ステージ上でぎっくり腰!? ヘルニア闘病記『ガラカルテ』ガラ(MERRY)インタビュー

音楽

更新日:2015/2/13

  • ガラ

 ロックバンドMERRYのボーカル・ガラによる初の書き下ろしエッセイ『ガラカルテ』(KADOKAWA エンターブレイン)は、彼がヘルニアを発症し、活動休止や手術を経てついに復帰を遂げるまでの約5年にわたる闘病記録だ。そこに綴られているのは、突如襲う激痛から逃れようとあらゆる治療に奔走する、バンドのボーカルとしてはやや3枚目すぎる面白エピソードの数々。と同時に、バンドと治療の間で抱く葛藤や復帰ライヴまでの不安、焦り、不自由な生活を強いられることで起こる心境の変化までもが、バンドマンらしいまっすぐな言葉で記されている。「この本を書いて気付けたことはほんとうに多い」と語る著者の、現在の心境とは。
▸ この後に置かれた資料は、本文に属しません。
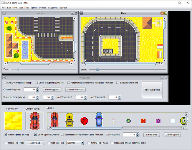
Task: Open the Sprites menu
Action: point(34,8)
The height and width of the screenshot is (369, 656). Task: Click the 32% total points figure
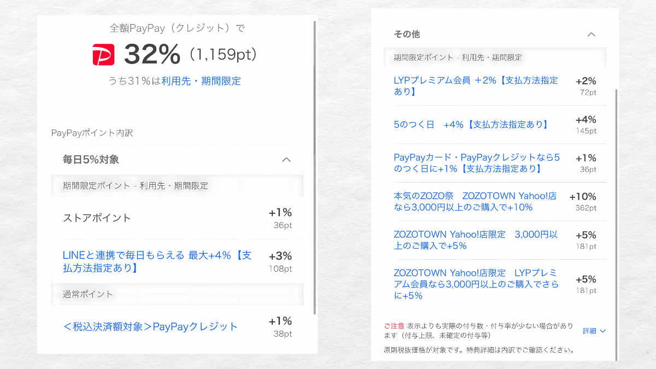click(152, 54)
――闘病の様子を日記に残し、それを本にまとめようと思ったいきさつを教えてください。

 まず日記を書こうと思ったきっかけですけど、これはやっぱり手術をするって決めた事が大きかったです。僕はそれまで大きな病気も入院もしたことがなかったから、2013年は自分の人生にとって間違いなく節目の年になると思ったんですよね。日記を書き始めたのは、その時の自分の気持ちを残しておきたかったから。

advertisement

 もちろん最初は本にすることまで考えていませんでしたけど、手術以降も続けていたらけっこうなボリュームになったので、これはせっかくだから形にしたいと、事務所のスタッフに話してみたんですよ。僕としては日記に当時の写真も入れていわゆるブログ本的なのをイメージしていたんですが、「ロックバンドのボーカルでめっちゃカッコつけてたのが、いきなりぎっくり腰からヘルニアになってライブ中に運ばれるなんて、そんなオモロイ話めったにないからもっとちゃんと書いたほうがいい!」って言われて(笑)。

  • ガラ

――文中にも“意図していないものが出来上がった”とありましたね。

 それは今でも思ってます(笑)。本当は、一人のバンドマンとしてのカッコいい闘病記を書こうとしてたんですよ。ずっと痛みを隠してライブ続けて、それも限界がきて手術して、復活して……っていうカッコいいストーリーが僕の中にはあったんです。それがいざ書いてみたら、俺って何も決断できない人間だし、この内容はどうなの?って(笑)。ファンが読むことを考えると出さないほうがいいのかな、とも思いましたから。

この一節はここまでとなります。